Borges insistía en que los libros están hechos para haber sido leídos, por la impresión que nos dejaron. Y absolutamente fiel se mantuvo toda la vida a los autores que de niño le descubrió su abuela paterna, la inglesa Fanny Haslam. De todos ellos, siempre se sintió en deuda con Stevenson, que le enseñó una de las pocas verdades de la literatura: “el encanto no es muy importante, pero sin él ninguna otra virtud vale”.
También desde la infancia le acompañaron los enigmas de Kipling, un escritor —casi propiedad de Borges— sobre el que no admitía discusión a la hora de elegir los mejores cuentos. Si la selección no coincidía con sus favoritos, insinuaba con desdén: “Se trata de la antigua disparidad que hay entre la destreza y la incompetencia”. Con la misma seguridad demostraba que Dickens era uno de los grandes por el hecho de que era querido incluso por los mejores escritores de su época. Huckleberry Finn es, más que literatura, un estado de ánimo, “libro ni burlesco ni trágico, solamente feliz”.
Borges y Bioy defienden —con arrogancia, si es necesario— el valor intrínseco de las obras, en contra de la interpretación sociológica o psicoanalítica de la literatura, un punto en el que coincidirían con Nabokov, aunque la discrepancia respecto a Conrad no acabaría en duelo: Nabokov era un caballero. De hecho, Borges casi siempre se decanta por autores teóricamente menores, un canon que excluye casi todos los nombres con letras de molde.

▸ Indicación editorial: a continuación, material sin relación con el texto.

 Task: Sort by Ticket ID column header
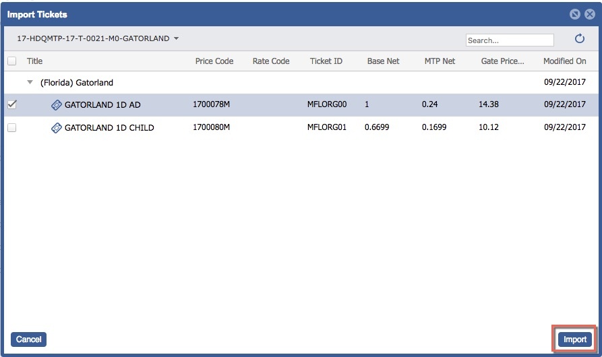click(326, 61)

Su patrón obedece más que nada al placer de la lectura. Las mil y una noches, Wells y Lord Dunsany, misterios fantásticos que se solucionan de forma razonable, cuentos policiales que no abusan de puertas ni de horarios.
Muchas veces se olvida que “la literatura es un entretenimiento, los autores deberían saber que no es para tanto”. Borges i Bioy se declaran en guerra contra el trascendentalismo: “en la excesiva oscuridad viven monstruos de vanidosa amargura”. Si se puede escoger, la opción es Eça de Queiroz, ya que siempre se le adivina la sonrisa, o Chesterton, con su ironía civilizada y su cortesía. Incluso la épica, que acercó a Borges al anglosajón, sirve para rezar un Padre Nuestro en esta áspera lengua, tan sólo “para darle una sorpresa a Dios”.